In Toronto, each player took two whirls, with a flying start. They wore their NHL uniforms but not all of their regular padding. Another RCAF flyer/future Hall-of-Famer took care of the timing, Squadron Leader Harry (Punch) Broadbent.

Toronto’s captain Syl Apps and New York’s Lynn Patrick clocked the best times once everybody had taken a turn, with each stopping the watch at 14 4/5 seconds. In a skate-off, Patrick slowed to 15 seconds while Apps matched his earlier time for the overall victory, much to the delight of the Leaf crowd.

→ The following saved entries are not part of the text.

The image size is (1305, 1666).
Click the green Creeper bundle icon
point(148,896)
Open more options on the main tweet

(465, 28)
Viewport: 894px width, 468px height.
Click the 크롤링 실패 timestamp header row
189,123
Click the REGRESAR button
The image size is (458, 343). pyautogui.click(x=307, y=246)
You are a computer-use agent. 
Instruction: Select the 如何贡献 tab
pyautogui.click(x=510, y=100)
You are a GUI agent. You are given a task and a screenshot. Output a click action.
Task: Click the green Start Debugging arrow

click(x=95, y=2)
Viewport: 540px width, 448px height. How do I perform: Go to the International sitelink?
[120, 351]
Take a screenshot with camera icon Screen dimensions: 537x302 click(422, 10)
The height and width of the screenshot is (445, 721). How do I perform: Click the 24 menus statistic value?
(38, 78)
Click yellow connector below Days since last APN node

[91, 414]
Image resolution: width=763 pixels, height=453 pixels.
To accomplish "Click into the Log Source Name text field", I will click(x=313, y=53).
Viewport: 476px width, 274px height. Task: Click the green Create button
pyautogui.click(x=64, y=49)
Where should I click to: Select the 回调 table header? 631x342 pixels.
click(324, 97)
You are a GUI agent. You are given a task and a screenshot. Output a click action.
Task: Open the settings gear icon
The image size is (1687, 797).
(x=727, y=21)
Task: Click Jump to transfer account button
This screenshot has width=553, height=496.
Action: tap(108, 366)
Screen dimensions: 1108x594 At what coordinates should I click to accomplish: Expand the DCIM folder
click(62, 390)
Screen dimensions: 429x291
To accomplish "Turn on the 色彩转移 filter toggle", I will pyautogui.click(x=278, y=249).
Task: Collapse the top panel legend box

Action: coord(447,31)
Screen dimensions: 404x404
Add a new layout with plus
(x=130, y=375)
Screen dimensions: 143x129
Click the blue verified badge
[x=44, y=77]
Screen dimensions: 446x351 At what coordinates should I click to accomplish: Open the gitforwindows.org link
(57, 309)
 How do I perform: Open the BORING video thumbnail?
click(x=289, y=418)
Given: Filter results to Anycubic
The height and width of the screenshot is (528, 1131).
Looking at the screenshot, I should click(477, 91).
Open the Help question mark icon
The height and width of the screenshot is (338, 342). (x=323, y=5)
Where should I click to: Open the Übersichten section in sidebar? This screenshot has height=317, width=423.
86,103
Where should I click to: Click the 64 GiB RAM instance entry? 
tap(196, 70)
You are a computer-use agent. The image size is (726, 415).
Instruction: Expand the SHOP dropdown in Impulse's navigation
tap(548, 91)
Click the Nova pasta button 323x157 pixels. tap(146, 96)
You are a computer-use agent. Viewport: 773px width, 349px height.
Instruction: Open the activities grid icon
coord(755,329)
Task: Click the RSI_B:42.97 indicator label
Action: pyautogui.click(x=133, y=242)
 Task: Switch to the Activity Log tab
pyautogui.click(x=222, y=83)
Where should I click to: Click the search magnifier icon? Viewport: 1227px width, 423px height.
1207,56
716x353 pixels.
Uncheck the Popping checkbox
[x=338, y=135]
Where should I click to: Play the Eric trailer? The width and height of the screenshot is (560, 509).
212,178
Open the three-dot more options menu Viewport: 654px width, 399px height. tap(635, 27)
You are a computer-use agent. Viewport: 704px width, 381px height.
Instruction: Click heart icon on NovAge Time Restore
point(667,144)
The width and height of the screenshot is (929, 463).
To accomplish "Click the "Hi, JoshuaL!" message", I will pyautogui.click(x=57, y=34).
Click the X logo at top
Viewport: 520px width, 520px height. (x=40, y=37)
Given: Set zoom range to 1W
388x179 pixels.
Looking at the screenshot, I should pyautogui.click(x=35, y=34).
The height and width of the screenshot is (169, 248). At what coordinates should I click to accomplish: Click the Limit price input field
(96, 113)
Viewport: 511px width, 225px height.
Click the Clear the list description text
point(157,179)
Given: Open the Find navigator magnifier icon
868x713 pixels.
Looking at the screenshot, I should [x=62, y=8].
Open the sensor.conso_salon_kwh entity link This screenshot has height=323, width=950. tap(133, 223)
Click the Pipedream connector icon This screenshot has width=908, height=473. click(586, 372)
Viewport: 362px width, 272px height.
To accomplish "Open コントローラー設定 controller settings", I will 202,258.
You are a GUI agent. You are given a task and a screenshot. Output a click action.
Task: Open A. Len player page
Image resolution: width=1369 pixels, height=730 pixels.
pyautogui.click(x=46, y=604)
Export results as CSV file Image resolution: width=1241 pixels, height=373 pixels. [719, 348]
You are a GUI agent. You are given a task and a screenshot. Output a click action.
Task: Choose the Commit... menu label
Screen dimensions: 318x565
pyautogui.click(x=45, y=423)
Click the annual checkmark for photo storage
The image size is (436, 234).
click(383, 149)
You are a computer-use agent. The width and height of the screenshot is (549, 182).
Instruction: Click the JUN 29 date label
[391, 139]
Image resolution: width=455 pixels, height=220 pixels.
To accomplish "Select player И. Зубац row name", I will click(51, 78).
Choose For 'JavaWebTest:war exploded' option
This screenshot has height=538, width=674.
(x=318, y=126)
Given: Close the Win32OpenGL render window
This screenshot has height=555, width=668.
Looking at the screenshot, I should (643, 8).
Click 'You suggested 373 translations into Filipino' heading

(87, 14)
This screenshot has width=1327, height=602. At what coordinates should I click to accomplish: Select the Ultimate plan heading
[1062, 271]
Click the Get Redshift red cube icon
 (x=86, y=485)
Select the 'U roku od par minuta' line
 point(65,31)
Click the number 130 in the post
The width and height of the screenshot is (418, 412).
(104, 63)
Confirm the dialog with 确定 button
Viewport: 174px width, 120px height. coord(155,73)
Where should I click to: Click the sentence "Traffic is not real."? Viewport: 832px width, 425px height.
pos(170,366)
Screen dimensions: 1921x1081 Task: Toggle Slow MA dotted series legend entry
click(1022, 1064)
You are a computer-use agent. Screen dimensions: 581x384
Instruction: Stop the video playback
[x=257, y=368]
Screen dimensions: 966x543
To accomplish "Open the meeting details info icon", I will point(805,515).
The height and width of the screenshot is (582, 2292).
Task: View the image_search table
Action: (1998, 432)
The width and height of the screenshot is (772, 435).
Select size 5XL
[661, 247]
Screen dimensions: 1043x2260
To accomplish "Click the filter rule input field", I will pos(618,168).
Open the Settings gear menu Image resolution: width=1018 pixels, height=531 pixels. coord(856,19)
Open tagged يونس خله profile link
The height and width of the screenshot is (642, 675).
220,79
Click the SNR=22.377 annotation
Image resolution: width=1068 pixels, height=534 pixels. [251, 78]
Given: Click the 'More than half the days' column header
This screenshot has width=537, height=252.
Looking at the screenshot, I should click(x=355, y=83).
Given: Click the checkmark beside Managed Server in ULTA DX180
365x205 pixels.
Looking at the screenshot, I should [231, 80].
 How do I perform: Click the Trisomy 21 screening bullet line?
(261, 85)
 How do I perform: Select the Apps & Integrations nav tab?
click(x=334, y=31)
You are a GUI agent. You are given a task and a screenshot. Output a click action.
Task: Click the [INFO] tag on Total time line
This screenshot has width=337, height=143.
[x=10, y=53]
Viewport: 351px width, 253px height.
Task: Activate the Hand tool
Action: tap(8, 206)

Speediest of the also-rans were Flash Hollett (Boston), and Sid Abel (Detroit), both of whose best times were 15 seconds. Jack Portland and Max Bentley (Chicago) both went around in 15 1/5 seconds, while Tommy Anderson of the Brooklyn Americans came in at 15 2/5.

This night of showy racing is sometimes cited as the NHL’s original skills competition, but in fact something similar had been tried before, across several seasons in the late 1920s, when Montreal’s Howie Morenz and Ottawa’s Hec Kilrea were the pick of the rink.

Former Glories: Former Toronto star defenceman King Clancy and Hap Day had new jobs in 1942, as (respectively) an NHL referee and Leaf coach, but they suited up to play in memory of a man called Moose.

maple leaf majordomo

Conn Smythe was born in Toronto on a Friday of this date in 1895 — 129 years ago. The man who made the Maple Leafs (that happened in 1927) is pictured here in Boston in 1936, when he was 41. By that point, under his watch, the team had got themselves a new rink to skate in and a Stanley Cup (in 1931-32) to brandish. The next one would come in 1941-42, by which time Smythe was on his way to another way. Having served as in both the Canadian Field Artillery and Royal Flying Corps (and spent time as a POW) in the First World War, Smythe orchestrated the creation of an artillery battery in the Second, which he led into battle after D-Day in 1944. Smythe was badly wounded in fighting near Caen. Invalided home, he was back in Toronto in 1945 when his Leafs won another Cup.

(Image: Leslie Jones, Boston Public Library)

ring around the rangers

Looking Up: A quartet of New York Rangers, gathered ’round in February of 1943. From bottom left they are right winger Gus Mancuso, left winger Joe Shack, goaltender Bill Beveridge, and coach Frank Boucher. With a roster depleted by wartime call-ups, New York wallowed that year, finishing the ’42-43 season at the bottom of the six-team NHL standings.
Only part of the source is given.